## TAREA PROPUESTA
Sustituye "período" por "época" y copia de nuevo el pasaje del texto sobre la historia del dibujo que comienza con "En la historia, un" y sigue hasta "Holbein el Joven.".

## FRAGMENTO DEL TEXTO
----------

Adrián Socorro y los hilos místicos que trenzan su delgada línea negra
Por: Meira Marrero Díaz
El dibujo ha sido una herramienta fundamental en la historia de la humanidad. Desde las primeras pinturas rupestres de hace más de 40,000 años hasta las obras de los grandes maestros del Renacimiento. El hombre hizo dibujos para transmitir ideas y emociones, incluso antes de aprender a escribir, trazó un recorrido fascinante que se extiende desde los albores de la humanidad hasta la actualidad, revelando cómo esta forma de expresión ha evolucionado y se ha adaptado a través de las diferentes épocas y culturas.
Desde sus inicios, fue el dibujo una herramienta de comunicación y documentación de la vida cotidiana y del entorno natural. Con el decurso del tiempo, éste comenzó a evolucionar, reflejando los cambios culturales, tecnológicos y estéticos de cada época; ejerciendo en la actualidad, su papel como un medio de exploración artística.
En la historia, un punto de inflexión se produjo durante el Renacimiento; período que no solo revolucionó muchas áreas del saber humano, sino que también transformó radicalmente este tipo de arte, pues éste comenzó a ser apreciado no solo como un medio para otras formas de creación artística como la pintura o la arquitectura– sino también como una obra de arte en sí misma. Ejemplo de ello es perceptible al visualizar la labor artístico-creativa de figuras como el alemán Alberto Durero, los italianos Miguel Ángel y Leonardo da Vinci, así como el suizo Hans Holbein el Joven.
El arte del dibujo cobró gran esplendor también de la mano de célebres creadores pertenecientes al período Barroco; ejemplo destacado de dicha manifestación durante esta etapa lo enmarcan artistas como Peter Paul Rubens y Rembrandt. Autores que, con su modo de hacer peculiar, lo dotaron de una genuina autenticidad. El Rococó, por su lado, al igual que la etapa barroca, representó una era de gran experimentación y desarrollo en el arte del dibujo, pues los creadores se movieron más allá de las convenciones establecidas para explorar nuevas formas de expresión y técnica, enriqueciendo significativamente la historia de dicha manifestación. A diferencia del barroco, el «dibujo a lo rococó» que dominó la escena artística en el siglo XVIII, estuvo marcado por la influencia de la estética y la cultura francesa; caracterizado por líneas decorativas, así como por la presencia de temas lúdicos y alegres, siendo figuras como Jean-Antoine Watteau y François Boucher unas de las más representativas.

----------

## ENTRADAS
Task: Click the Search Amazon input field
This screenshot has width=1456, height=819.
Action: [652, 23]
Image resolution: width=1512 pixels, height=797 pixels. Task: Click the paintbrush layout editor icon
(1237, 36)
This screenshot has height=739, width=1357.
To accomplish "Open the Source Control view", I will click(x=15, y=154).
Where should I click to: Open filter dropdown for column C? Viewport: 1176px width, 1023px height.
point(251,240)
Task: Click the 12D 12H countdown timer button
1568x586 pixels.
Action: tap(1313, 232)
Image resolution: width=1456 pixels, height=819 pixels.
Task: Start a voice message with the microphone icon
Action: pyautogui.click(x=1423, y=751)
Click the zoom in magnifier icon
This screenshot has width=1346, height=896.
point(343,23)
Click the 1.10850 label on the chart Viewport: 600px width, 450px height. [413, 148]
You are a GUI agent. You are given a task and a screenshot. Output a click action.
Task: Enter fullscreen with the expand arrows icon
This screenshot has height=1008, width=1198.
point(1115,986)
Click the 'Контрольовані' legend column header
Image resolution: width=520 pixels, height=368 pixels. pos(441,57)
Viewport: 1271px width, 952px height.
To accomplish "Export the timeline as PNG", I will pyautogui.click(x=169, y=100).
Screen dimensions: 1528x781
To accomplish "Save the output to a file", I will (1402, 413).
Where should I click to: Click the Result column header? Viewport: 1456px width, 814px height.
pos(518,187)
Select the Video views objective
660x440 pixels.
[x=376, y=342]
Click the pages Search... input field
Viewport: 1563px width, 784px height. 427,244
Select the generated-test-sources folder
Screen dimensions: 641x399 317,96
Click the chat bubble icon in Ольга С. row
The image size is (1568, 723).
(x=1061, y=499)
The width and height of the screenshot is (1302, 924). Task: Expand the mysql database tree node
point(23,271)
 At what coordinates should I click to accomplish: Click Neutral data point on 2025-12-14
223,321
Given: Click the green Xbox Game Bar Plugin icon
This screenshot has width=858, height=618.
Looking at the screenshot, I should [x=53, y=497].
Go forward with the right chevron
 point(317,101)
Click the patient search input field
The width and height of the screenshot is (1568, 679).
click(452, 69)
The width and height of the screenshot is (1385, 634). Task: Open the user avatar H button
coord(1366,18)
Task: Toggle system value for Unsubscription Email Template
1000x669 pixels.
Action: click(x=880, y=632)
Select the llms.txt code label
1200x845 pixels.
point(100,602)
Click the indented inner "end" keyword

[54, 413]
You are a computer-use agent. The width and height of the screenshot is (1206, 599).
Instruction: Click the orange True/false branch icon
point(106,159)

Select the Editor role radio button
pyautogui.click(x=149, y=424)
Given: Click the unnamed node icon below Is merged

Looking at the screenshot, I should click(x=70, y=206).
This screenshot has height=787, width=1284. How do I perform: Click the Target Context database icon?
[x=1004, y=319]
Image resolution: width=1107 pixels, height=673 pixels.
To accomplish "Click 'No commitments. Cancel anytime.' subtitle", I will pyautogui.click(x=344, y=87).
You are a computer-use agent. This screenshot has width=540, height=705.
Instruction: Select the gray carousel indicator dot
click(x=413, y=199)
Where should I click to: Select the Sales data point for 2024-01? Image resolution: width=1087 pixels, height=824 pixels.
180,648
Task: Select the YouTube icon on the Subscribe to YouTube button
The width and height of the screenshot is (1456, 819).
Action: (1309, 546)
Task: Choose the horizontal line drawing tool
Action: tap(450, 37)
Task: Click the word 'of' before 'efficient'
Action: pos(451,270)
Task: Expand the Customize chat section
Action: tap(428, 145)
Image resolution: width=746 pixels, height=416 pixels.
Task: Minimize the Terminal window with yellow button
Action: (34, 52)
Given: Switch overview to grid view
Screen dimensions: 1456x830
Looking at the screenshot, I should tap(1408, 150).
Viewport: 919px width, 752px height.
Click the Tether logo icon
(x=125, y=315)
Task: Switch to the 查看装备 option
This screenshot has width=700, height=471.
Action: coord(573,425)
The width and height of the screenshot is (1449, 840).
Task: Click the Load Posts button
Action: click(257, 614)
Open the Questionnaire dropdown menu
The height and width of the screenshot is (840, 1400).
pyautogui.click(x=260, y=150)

----------

## RESPUESTA AL EJERCICIO
En la historia, un punto de inflexión se produjo durante el Renacimiento; época que no solo revolucionó muchas áreas del saber humano, sino que también transformó radicalmente este tipo de arte, pues éste comenzó a ser apreciado no solo como un medio para otras formas de creación artística como la pintura o la arquitectura– sino también como una obra de arte en sí misma. Ejemplo de ello es perceptible al visualizar la labor artístico-creativa de figuras como el alemán Alberto Durero, los italianos Miguel Ángel y Leonardo da Vinci, así como el suizo Hans Holbein el Joven.